Suntharalingam founded the Eela Thamil Ottrumai Munnani (Unity Front of Eelam Tamils) in 1959. At the March 1960 parliamentary election Suntharalingam, contesting as an independent as the Eela Thamil Ottrumai Munnani wasn't a registered party, was defeated by T. Sivasithamparam, another independent candidate.

Suntharalingam published Eylom: Beginning of the Freedom Struggle; Dozens Documents in 1963 in which he became one of the first Ceylon Tamils to call for an independent Tamil state, which he called Eylom:

I propose to invite those Eyla [Eelath Thamils] Thamils who accept the policy that the time has come for the partition of Ceylon and for the restoration of the Thamil state that existed before the Treaty of Amiens of 1802, to come forward and join the fight for the Freedom and Independence of the Eyla Thamil Nation.

Suntharalingam contested the 1965 parliamentary election as an independent candidate but was defeated by the All Ceylon Tamil Congress candidate T. Sivasithamparam.

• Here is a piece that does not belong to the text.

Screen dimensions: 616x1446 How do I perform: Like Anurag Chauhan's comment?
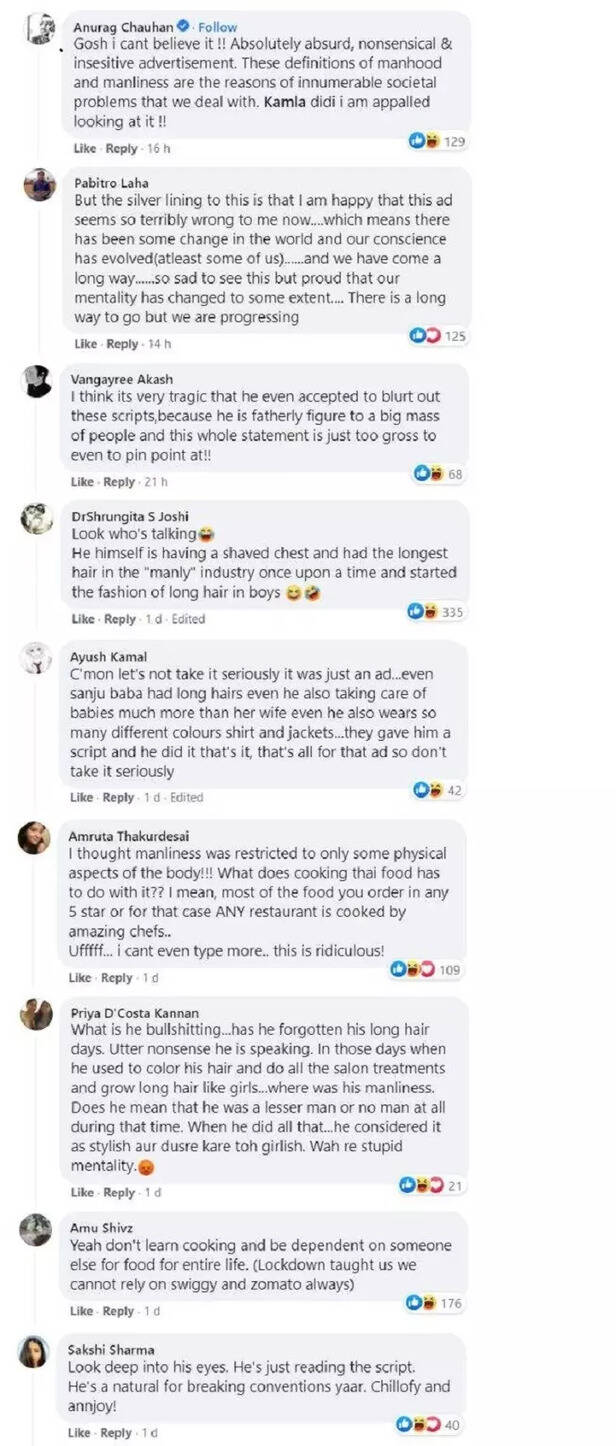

He contested the 1970 parliamentary election as an independent candidate in Kankesanthurai but was defeated by the Illankai Tamil Arasu Kachchi candidate S. J. V. Chelvanayakam.

Suntharalingam spent his later years in Vavuniya where he died on 11 February 1985.

== Maviddapuram Temple Entry Movement Incident ==
Only high caste Hindus had been allowed to worship in the temple. In 1968 several hundred low caste Hindus, mainly Pallar and Nalavar, staged a non-violent protest outside the temple gates but were met with violence from a group of high caste Hindus. In June 1968 low caste Hindus stormed the temple. They were given access to the temple following the intervention of Illankai Tamil Arasu Kachchi (ITAK, Federal Party).

Suntharalingam, who had led the high caste resistance to opening the temple up to the "low" castes, was prosecuted under the Prevention of Social Disabilities Act and fined Rs. 50 by the Supreme Court. This act, which had been brought in as a private member's bill by ITAK in 1957, made the denial of entry into a place of worship on grounds of caste an offence.